Artificial intelligence (AI) and machine learning (ML) can improve operational efficiency and analytical outcomes but carries risks of “black box” decision-making and data, as well as programming deficiencies and biases. Regulation and internal governance can help reduce these risks.
Financial institutions use AI-based systems and ML to improve predictive models in operational risk management, including fraud detection, stress testing and provisioning, as well as credit assessment applications, such as credit scoring for loan underwriting and monitoring the performance of existing assets.
Regulatory reforms are being undertaken to address AI reliability and transparency issues. Underwriting criteria produced by AI models may be opaque, making it difficult to understand which factors drive the decision-making process. This also makes it difficult to compare AI model results with historical data in Fitch’s analysis of structured finance transactions.

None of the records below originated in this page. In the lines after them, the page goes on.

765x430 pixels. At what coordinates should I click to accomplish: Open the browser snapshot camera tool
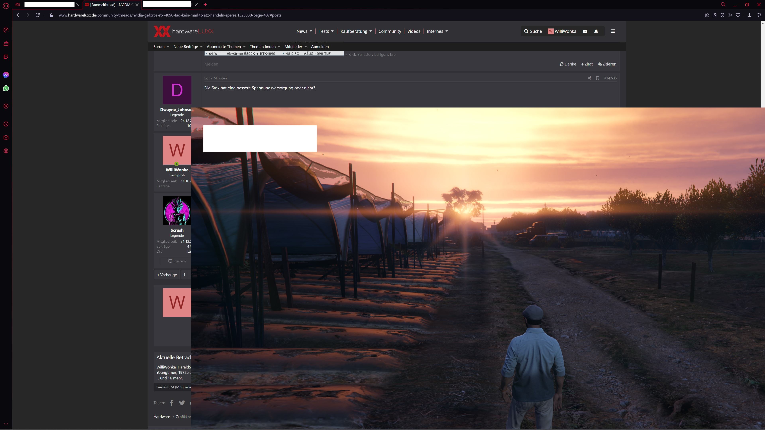coord(715,15)
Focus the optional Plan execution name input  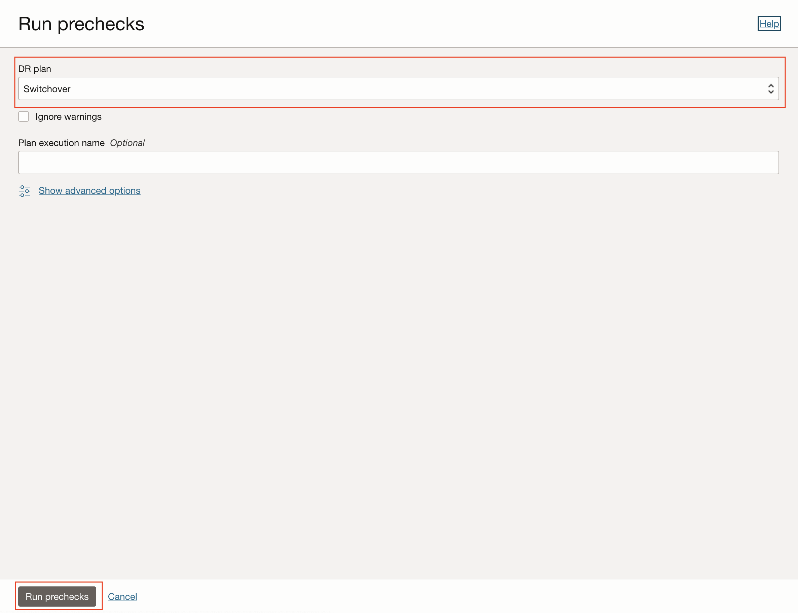point(398,162)
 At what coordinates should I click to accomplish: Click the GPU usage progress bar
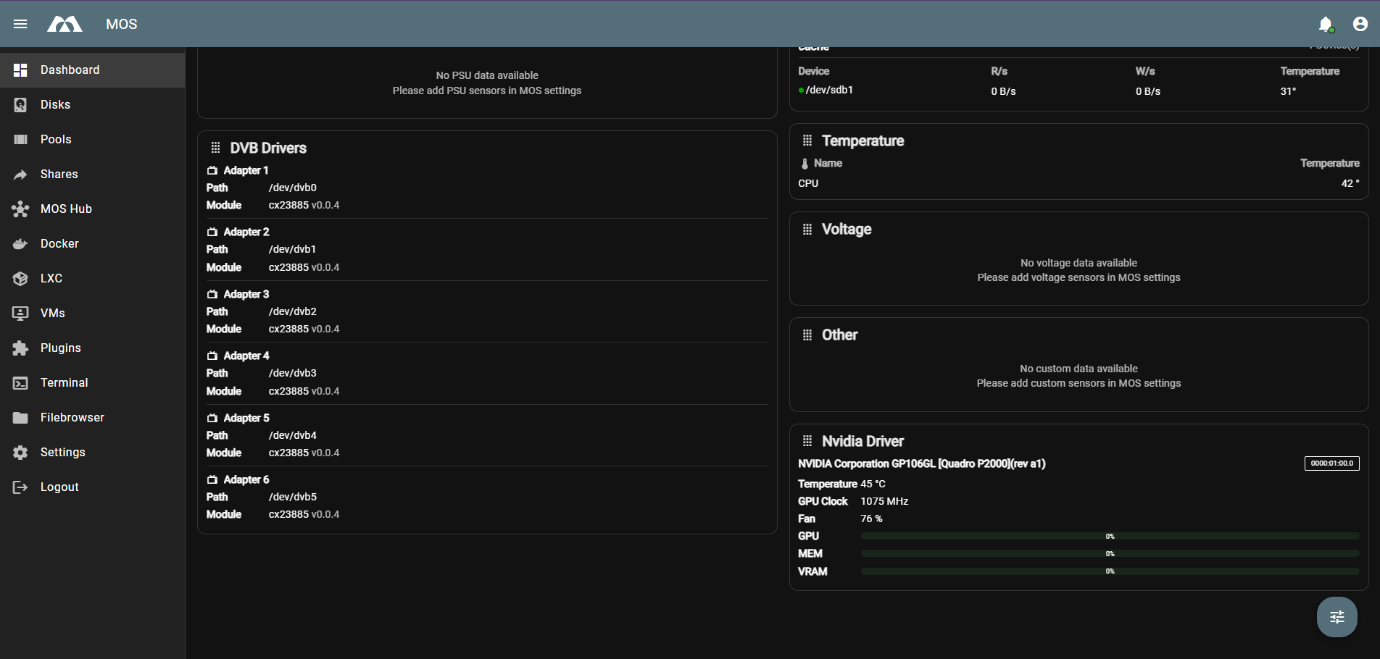point(1109,536)
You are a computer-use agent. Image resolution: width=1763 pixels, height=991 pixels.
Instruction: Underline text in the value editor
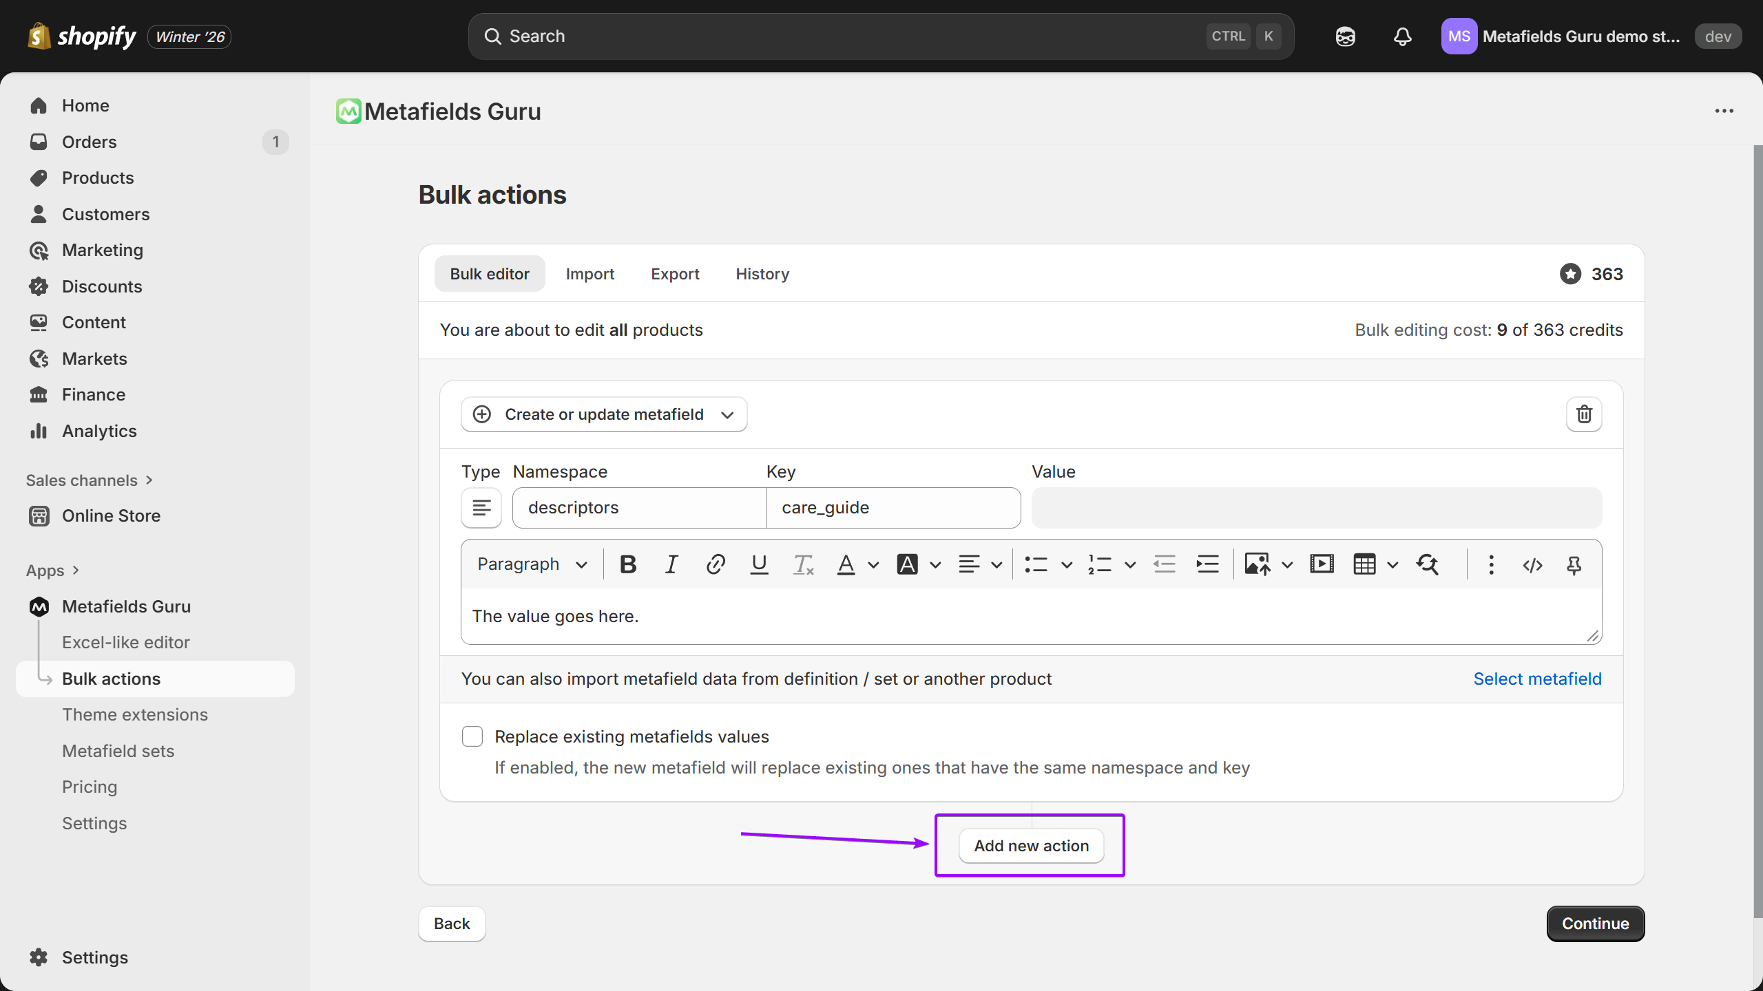pos(758,564)
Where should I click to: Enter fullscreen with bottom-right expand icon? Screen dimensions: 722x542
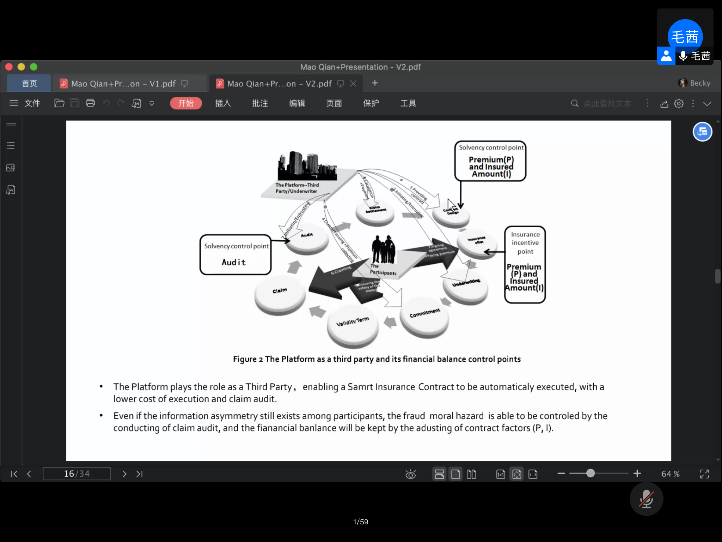point(704,474)
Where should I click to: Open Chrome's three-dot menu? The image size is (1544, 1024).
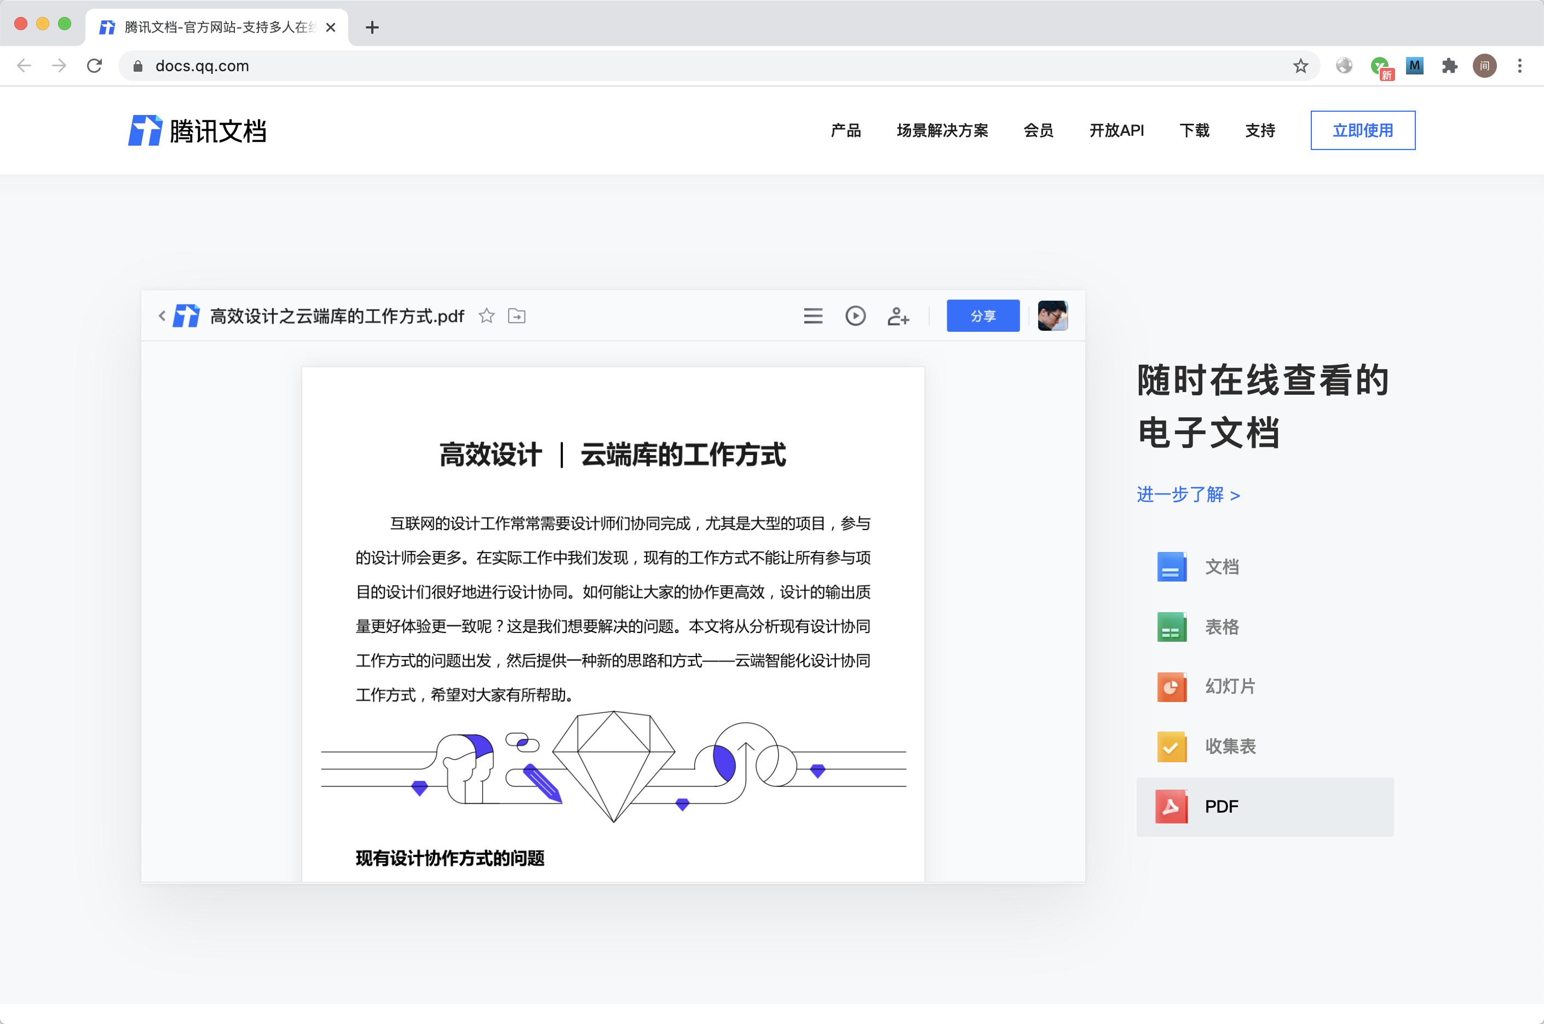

The use of AI/ML can make data analysis and credit risk assessment more efficient, as it allows large quantities of data to be analyzed quickly, and may lead to the discovery of new risk segments or patterns by filtering through variables for significant predictors. AI/ML can also expand credit availability for those whom creditworthiness can be measured using nontraditional metrics. Smaller lenders are more likely to use AI to make credit decisions, perhaps to gain an edge over competitors, and are helped by access to cloud-based lending management systems.
The quality and volume of data used to train AI/ML systems directly affects the predictive accuracy of most AI models. Faulty or limited data and programmer biases can lead to erroneous AI/ML outcomes, resulting in poor origination quality, loosening underwriting practices or discriminatory credit decisions, with potential reputational and financial repercussions.